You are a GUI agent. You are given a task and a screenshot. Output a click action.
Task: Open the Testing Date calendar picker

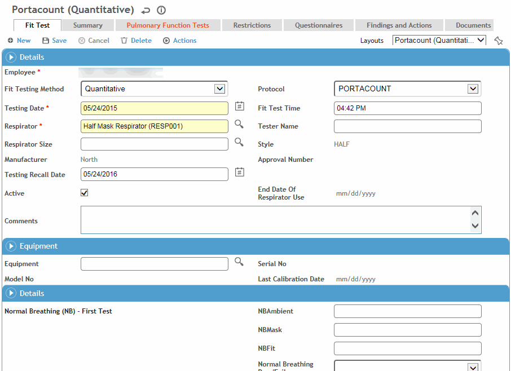(239, 107)
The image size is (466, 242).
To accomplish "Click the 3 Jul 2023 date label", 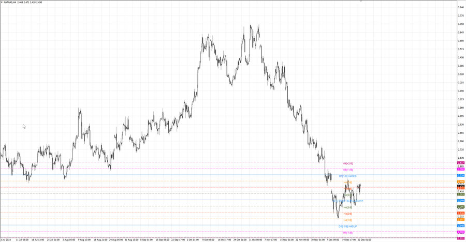I will tap(6, 239).
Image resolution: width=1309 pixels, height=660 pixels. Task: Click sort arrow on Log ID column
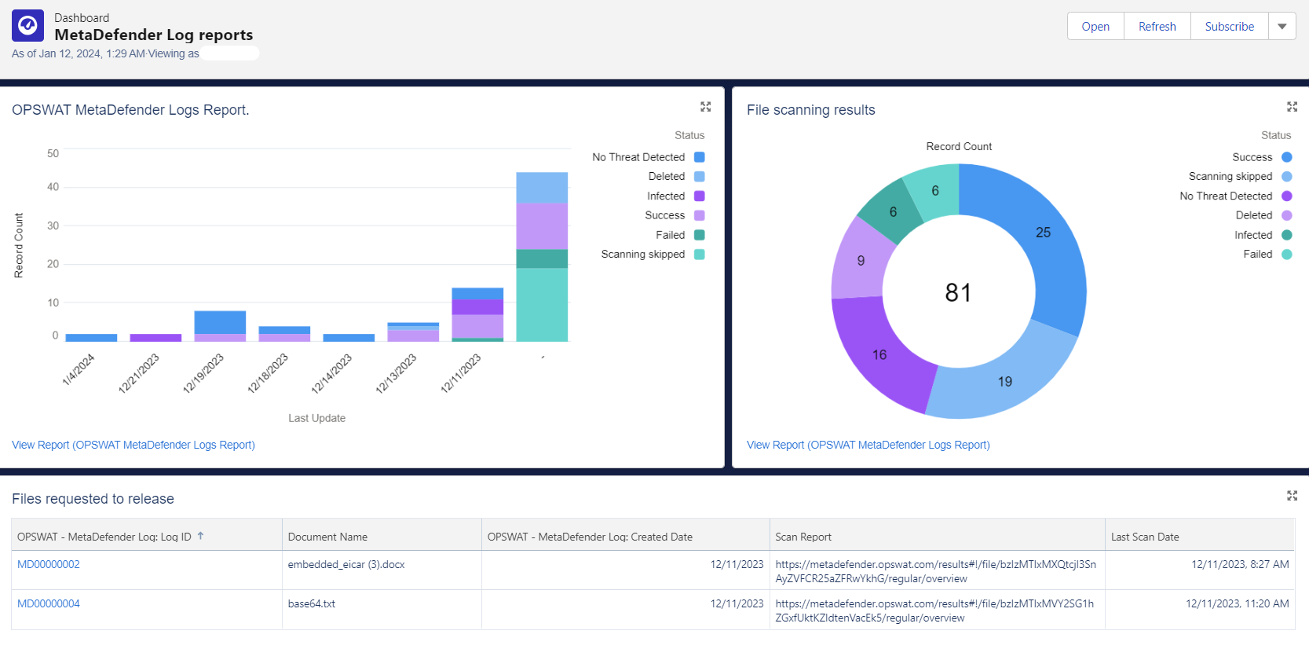pos(201,536)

++++

**TASK DETAILS**
The output must match, line for line, the span from the line containing "Image resolution: width=1309" through the end of the data, with the pictures removed.

**ANSWER SECTION**
Image resolution: width=1309 pixels, height=660 pixels. Task: Click sort arrow on Log ID column
pos(201,536)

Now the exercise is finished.